Problem: The entries shown below are to be printed in full, unaltered.

Records for this task:
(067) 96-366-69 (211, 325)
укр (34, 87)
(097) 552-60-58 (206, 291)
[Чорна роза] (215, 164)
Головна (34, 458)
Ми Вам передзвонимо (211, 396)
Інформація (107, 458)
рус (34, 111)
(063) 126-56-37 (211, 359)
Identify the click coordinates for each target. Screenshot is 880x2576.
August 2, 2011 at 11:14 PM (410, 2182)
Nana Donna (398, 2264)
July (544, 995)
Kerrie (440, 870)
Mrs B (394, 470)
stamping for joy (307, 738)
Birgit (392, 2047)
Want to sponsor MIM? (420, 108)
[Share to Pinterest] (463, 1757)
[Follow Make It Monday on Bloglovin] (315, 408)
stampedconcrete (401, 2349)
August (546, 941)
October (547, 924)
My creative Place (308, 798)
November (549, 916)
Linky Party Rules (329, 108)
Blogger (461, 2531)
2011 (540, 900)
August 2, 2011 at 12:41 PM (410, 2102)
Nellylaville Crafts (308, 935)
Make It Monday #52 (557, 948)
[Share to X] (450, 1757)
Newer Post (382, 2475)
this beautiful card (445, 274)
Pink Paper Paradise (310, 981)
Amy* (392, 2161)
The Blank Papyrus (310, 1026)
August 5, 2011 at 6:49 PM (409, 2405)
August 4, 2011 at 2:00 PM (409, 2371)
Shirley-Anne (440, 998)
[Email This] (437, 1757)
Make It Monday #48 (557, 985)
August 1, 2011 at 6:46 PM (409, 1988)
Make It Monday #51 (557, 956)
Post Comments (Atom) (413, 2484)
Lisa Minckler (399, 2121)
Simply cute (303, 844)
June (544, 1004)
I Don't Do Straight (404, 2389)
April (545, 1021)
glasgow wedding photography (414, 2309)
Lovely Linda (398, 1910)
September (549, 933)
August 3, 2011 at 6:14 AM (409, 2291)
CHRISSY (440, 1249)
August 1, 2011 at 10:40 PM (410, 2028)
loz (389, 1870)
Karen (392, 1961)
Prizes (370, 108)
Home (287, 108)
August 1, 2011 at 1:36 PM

Result of the task:
(067) 96-366-69 (211, 325)
укр (34, 87)
(097) 552-60-58 (206, 291)
[Чорна роза] (215, 164)
Головна (34, 458)
Ми Вам передзвонимо (211, 396)
Інформація (107, 458)
рус (34, 111)
(063) 126-56-37 (211, 359)
Identify the click coordinates for each target. Screenshot is 880x2576.
August 2, 2011 at 11:14 PM (410, 2182)
Nana Donna (398, 2264)
July (544, 995)
Kerrie (440, 870)
Mrs B (394, 470)
stamping for joy (307, 738)
Birgit (392, 2047)
Want to sponsor MIM? (420, 108)
[Share to Pinterest] (463, 1757)
[Follow Make It Monday on Bloglovin] (315, 408)
stampedconcrete (401, 2349)
August (546, 941)
October (547, 924)
My creative Place (308, 798)
November (549, 916)
Linky Party Rules (329, 108)
Blogger (461, 2531)
2011 (540, 900)
August 2, 2011 at 12:41 PM (410, 2102)
Nellylaville Crafts (308, 935)
Make It Monday #52 (557, 948)
[Share to X] (450, 1757)
Newer Post (382, 2475)
this beautiful card (445, 274)
Pink Paper Paradise (310, 981)
Amy* (392, 2161)
The Blank Papyrus (310, 1026)
August 5, 2011 at 6:49 PM (409, 2405)
August 4, 2011 at 2:00 PM (409, 2371)
Shirley-Anne (440, 998)
[Email This] (437, 1757)
Make It Monday #48 (557, 985)
August 1, 2011 at 6:46 PM (409, 1988)
Make It Monday #51 (557, 956)
Post Comments (Atom) (413, 2484)
Lisa Minckler (399, 2121)
Simply cute (303, 844)
June (544, 1004)
I Don't Do Straight (404, 2389)
April (545, 1021)
glasgow wedding photography (414, 2309)
Lovely Linda (398, 1910)
September (549, 933)
August 3, 2011 at 6:14 AM (409, 2291)
CHRISSY (440, 1249)
August 1, 2011 at 10:40 PM (410, 2028)
loz (389, 1870)
Karen (392, 1961)
Prizes (370, 108)
Home (287, 108)
August 1, 2011 at 1:36 PM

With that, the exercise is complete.